Über Arbeit lässt sich trefflich streiten. Für die einen ist es schlichtweg ein Mittel, um Geld zu verdienen. Schließlich müssen Rechnungen bezahlt werden. Andere stehen früh auf und freuen sich auf einen erfüllten Arbeitstag bei einer Tätigkeit, die ihnen Spaß bereitet. Und dafür bekommen sie sogar noch Geld.
Die Union Sozialer Einrichtungen gGmbH (U.S.E.) wollte es genau wissen und holte sich einen Philosophen ins Haus. Thomas Vasek, der Chefredakteur des philosophischen Magazins „Hohe Luft“, wusste dann auch von guter und schlechter Arbeit zu berichten. Es gibt Gründe – innere Güter, wie er sie nennt -, die gute Arbeit ausmachen: Sie fördert Lernprozesse, Wertschätzung und gegenseitigen Respekt, handwerkliches Können und Gewohnheiten.

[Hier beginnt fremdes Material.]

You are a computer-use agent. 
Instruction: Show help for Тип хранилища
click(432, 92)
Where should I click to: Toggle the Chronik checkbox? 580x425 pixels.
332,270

Gute Arbeit bringt Menschen zusammen und „muss Momente schaffen, in denen man voll in die Arbeit aufgeht“. Gute Arbeit ist die beste Medizin gegen Burnout. Schlechte Arbeit dagegen ist Zeit- und damit Lebensverschwendung.

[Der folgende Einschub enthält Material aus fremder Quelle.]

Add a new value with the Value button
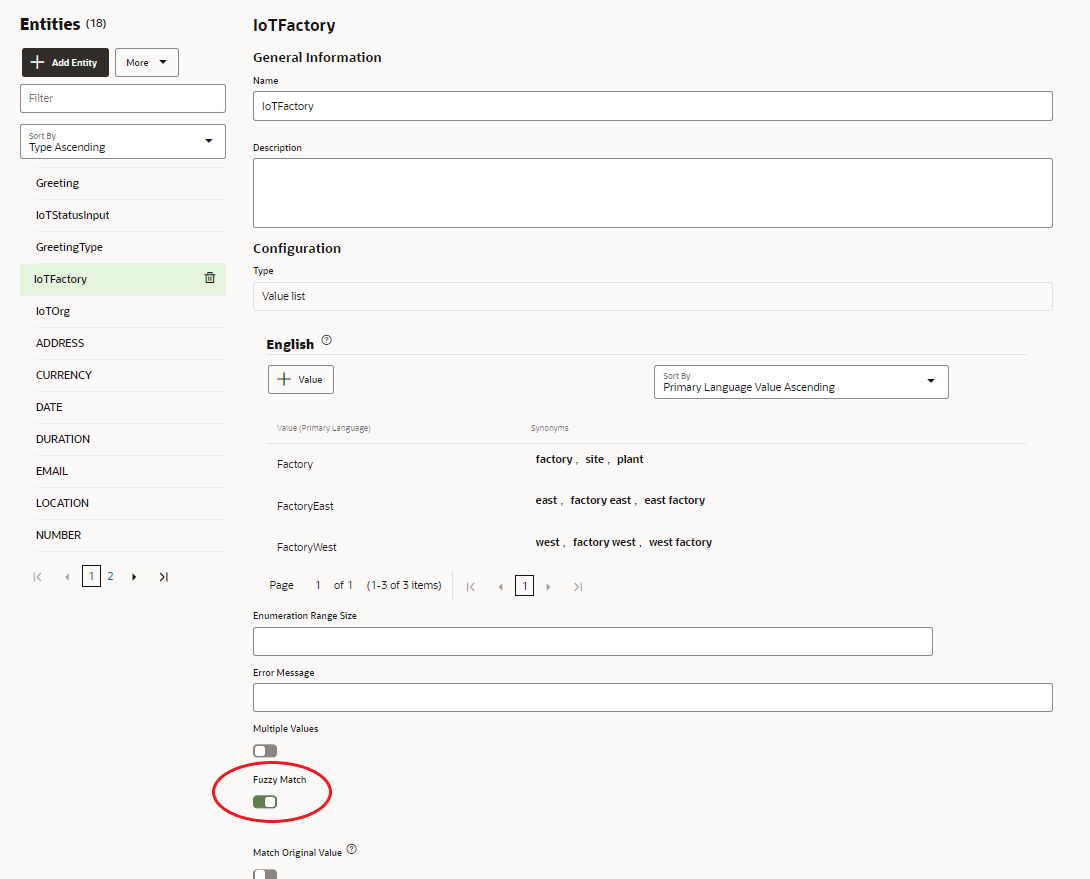 300,379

Gut gesprochen, Herr Professor! Schauen wir uns doch einmal die Lebenswirklichkeit behinderter Menschen in Deutschland an: Eine Million schwerbehinderter Menschen sind beschäftigt, 180.000 allerdings sind arbeitslos. Die Beschäftigungsquote der Unternehmen liegt bei 4,6 Prozent, weiß Reinhard Wagner, Vorstand des UnternehmerForums auf einem Inklusionskongress der Firma phineo zum gleichen Thema in der vergangenen Woche. In Berlin gab es im Dezember 2012 5.140 Arbeitgeber mit der Verpflichtung, behinderte Menschen einzustellen, nur 3.513 taten dies (Statistik der Bundesagentur für Arbeit). Welch eine Verschwendung an Sachverstand und Fähigkeit: 60 Prozent der schwerbeschädigten Arbeitnehmer haben eine akademische Ausbildung.

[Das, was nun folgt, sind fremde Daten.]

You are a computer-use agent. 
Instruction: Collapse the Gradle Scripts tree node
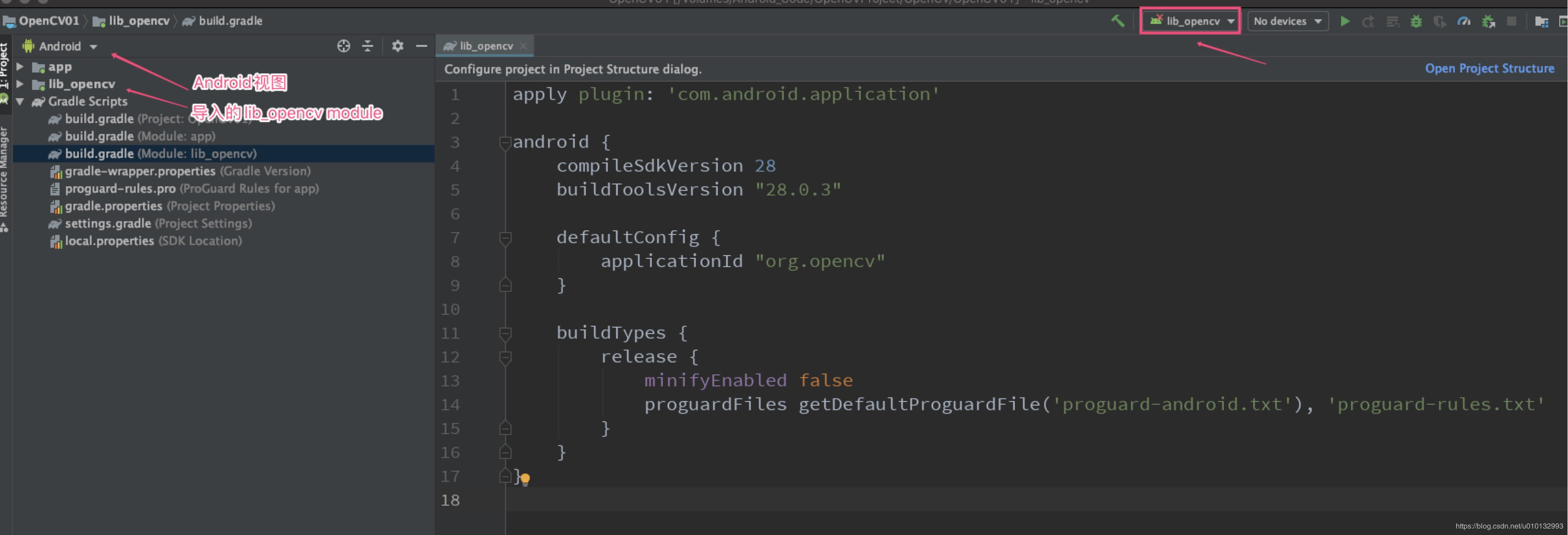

„Um die Arbeitsbedingungen von Menschen mit Behinderung steht es nicht gut“, betont die Sprecherin für Behindertenpolitik der Grünen, Corinna Rüffer. Eine Studie „Arbeitsbedingungen von Menschen mit Behinderung“ der Gewerkschaft ver.di verdeutlicht, dass nur die Hälfte der Beschäftigten an einem behindertengerecht ausgestatteten Arbeitsplatz arbeiten. Allerdings steigen die Chancen für eine entsprechende Unterstützung, wenn es im Unternehmen eine funktionierende Schwerbehindertenvertretung gibt. „Von der Bundesregierung fehlen jegliche Signale“ für den Ausbau eines inklusiven Arbeitsmarktes“, erklärt Rüffer. Und leider lässt wieder einmal diese Studie den ganzen Bereich Werkstättenmitarbeiter in Werkstätten für behinderte Menschen außer Acht, in denen die Mitarbeiter für weniger als 200,00 Euro arbeiten und die kaum eine Chance haben, jemals den ersten Arbeitsmarkt zu erreichen.
Hat der Philosoph also Unrecht mit seinen Thesen? Sind es Utopien, denen Philosophen seit Anbeginn nachjagen? Wohl eher nicht. Man muss die Zusammenhänge kennen, um sie ändern zu können. Deshalb ist der Mut der U.S.E. ein solch kompliziertes Thema aus philosophischer Sicht zu betrachten und anzugehen, höchst lobenswert. Jetzt gilt es nur, die richtigen Schlüsse aus seinen Thesen zu ziehen. „Das Ziel muss eine Integration von Arbeit und Leben sein, statt ihrer Trennung.“ Wir können dem Philosophen nur zustimmen.